Sir Colin Davis, London Symphony Orchestra, Bedrich Smetana, Dvorák: Symphony No. 8

Gavin Borchert

By Gavin Borchert

on 04.22.11 in Reviews

Dvorák: Symphony No. 8

Sir Colin Davis, London Symphony Orchestra, Bedrich Smetana
A charming symphony from a period when those were rare.

Over the course of the 19th century the symphony grew to be the most important instrumental form, the genre a composer turned to when he wanted to make a Big Statement — with the result that the symphonic repertory consisted almost entirely of Big Statements, several masterpieces alongside a much larger number of pretentious, ponderous, pompous works by lesser composers.
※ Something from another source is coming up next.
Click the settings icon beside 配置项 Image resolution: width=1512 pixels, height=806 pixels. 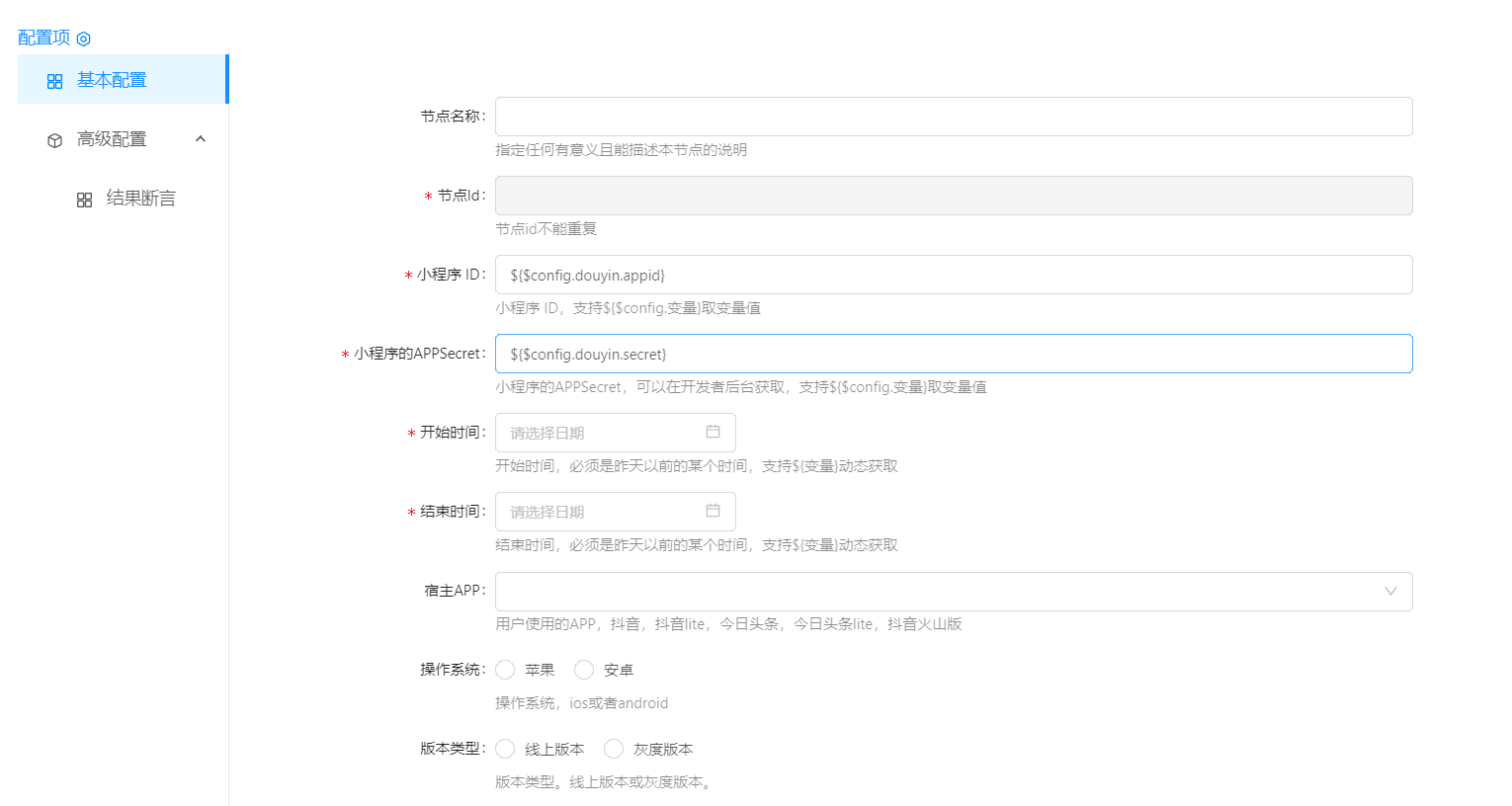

The notion that a symphony could charm, entertain and be witty, as Haydn's and Mozart's had in the previous century, fell out of favor. Dvorak's Symphony No. 8 is one of a few 19th-century pieces that buck this trend: a tuneful, sunny work nearest in spirit to his colorful Slavonic Dances. Sir Colin Davis brings a delicious sense of ease and lightness to the work's mood swings, from the serene, pastoral opening (followed by leaping, exuberant fanfares) to the joyously driving coda (preceded by a long sunset passage melting into silence).